╭─ Kutipan Dokumen

Sandnes, 25 Maret 2006

 

Bismillaahirrahmaanirrahiim.

Assalamu'alaikum wr wbr.

 

 

MASYARAKAT & MAHASISWA ACHEH SE-JAWA TIDAK MENGERTI BAHWA PEMERINTAHAN SENDIRI ACHEH TIDAK ADA DALAM UUD 1945.

Husaini Daud Sp

Sandnes - NORWEGIA.

 

 

KARENA MASYARAKAT & MAHASISWA ACHEH SE-JAWA TIDAK MENGERTI BAHWA SELF-GOVERNMENT ATAU PEMERINTAHAN SENDIRI ACHEH TIDAK ADA DALAM UUD 1945, AKHIRNYA MEREKA MASUK KEJURANG OTONOMI MODEL PASAL 18B (1) UUD 1945 YANG BERTENTANGAN DENGAN MOU HELSINKI 15 AGUSTUS 2005.

 

"Masyarakat dan Mahasiswa Aceh se-Jawa menyatakan hal-hal sebagai berikut : 1. Bahwa RUU PA diharapkan akan menjadi pintu untuk penyelesaian masalah Aceh yang sesuai dengan konstitusi dan dalam kerangka Negara Kesatuan Republik Indonesia (NKRI). 2. Bahwa RUU PA diharapkan sejalan dengan semangat akan mencederai perdamaian yang telah dibangun dengan susah payah perdamaian dan MoU Helsinki yang apabila terjadi pengingkaran dikuatirkan akan mencederai perdamaian yang telah dibangun dengan susah payah. 3. Bahwa RUU PA versi DPRD Aceh dianggap telah cukup aspiratif dan mengakomodasi kepentingan berbagai pihak serta sejalan dengan MoU Helsinki dan menjamin Aceh tetap berada dalam NKRI.( Forum Masyarakat Aceh se-Jawa, Bandung, 18 Maret 2006)

╰─

Tugas: Menurut pernyataan dalam kutipan dokumen, RUU PA versi siapa yang dianggap telah cukup aspiratif? Catatan berikut tidak diperlukan.

╭─ Cuplikan Data

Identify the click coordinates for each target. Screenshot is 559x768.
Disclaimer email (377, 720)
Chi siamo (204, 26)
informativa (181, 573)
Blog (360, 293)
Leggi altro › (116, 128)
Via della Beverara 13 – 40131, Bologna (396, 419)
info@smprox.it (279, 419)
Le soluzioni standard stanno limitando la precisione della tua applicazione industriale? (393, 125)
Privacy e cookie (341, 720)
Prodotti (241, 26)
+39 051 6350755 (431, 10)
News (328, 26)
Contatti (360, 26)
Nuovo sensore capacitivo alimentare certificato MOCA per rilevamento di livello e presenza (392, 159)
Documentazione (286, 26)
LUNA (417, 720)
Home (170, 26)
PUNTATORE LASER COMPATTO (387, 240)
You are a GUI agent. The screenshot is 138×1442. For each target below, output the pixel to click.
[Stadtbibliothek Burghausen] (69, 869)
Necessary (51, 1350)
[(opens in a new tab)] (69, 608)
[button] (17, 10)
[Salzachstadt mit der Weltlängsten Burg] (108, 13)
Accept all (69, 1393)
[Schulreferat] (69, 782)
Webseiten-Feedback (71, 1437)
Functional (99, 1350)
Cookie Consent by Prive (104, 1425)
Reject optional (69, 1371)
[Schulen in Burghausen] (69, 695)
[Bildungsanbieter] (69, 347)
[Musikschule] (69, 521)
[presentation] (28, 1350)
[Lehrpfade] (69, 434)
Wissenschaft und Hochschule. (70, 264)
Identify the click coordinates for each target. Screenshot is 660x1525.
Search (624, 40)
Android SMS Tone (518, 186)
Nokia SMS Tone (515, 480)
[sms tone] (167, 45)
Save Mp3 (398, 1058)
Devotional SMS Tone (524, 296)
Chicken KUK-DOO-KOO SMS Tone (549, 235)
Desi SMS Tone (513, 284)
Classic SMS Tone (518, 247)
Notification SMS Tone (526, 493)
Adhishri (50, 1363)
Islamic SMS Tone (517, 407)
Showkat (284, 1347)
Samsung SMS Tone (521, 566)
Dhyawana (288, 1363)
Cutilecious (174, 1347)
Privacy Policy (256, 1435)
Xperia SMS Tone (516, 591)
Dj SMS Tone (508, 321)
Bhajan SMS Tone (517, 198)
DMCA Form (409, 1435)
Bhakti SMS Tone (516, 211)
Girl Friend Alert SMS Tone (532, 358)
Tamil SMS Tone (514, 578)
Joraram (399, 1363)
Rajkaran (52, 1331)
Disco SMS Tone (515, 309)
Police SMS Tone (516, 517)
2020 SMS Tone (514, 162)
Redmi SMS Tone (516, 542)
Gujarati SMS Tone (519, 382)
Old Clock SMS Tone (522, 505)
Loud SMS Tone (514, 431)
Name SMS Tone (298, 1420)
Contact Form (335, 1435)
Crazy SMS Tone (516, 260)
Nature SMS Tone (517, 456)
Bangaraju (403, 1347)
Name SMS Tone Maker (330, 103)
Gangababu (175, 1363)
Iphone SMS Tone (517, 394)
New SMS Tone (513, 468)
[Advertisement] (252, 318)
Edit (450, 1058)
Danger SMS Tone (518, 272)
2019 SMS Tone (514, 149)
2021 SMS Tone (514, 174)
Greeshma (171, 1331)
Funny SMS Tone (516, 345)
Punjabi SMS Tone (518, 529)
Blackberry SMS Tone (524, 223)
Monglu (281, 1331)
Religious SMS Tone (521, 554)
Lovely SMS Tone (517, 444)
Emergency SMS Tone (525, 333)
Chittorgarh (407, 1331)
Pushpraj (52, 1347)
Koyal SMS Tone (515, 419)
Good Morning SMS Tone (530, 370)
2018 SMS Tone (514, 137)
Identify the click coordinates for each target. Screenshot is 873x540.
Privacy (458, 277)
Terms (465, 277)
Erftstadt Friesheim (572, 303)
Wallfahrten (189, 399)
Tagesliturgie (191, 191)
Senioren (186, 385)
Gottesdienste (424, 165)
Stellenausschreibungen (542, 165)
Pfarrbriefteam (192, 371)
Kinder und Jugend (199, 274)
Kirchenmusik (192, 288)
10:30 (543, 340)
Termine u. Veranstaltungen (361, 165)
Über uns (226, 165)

╰─

Jawaban Tugas: Versi DPRD Aceh.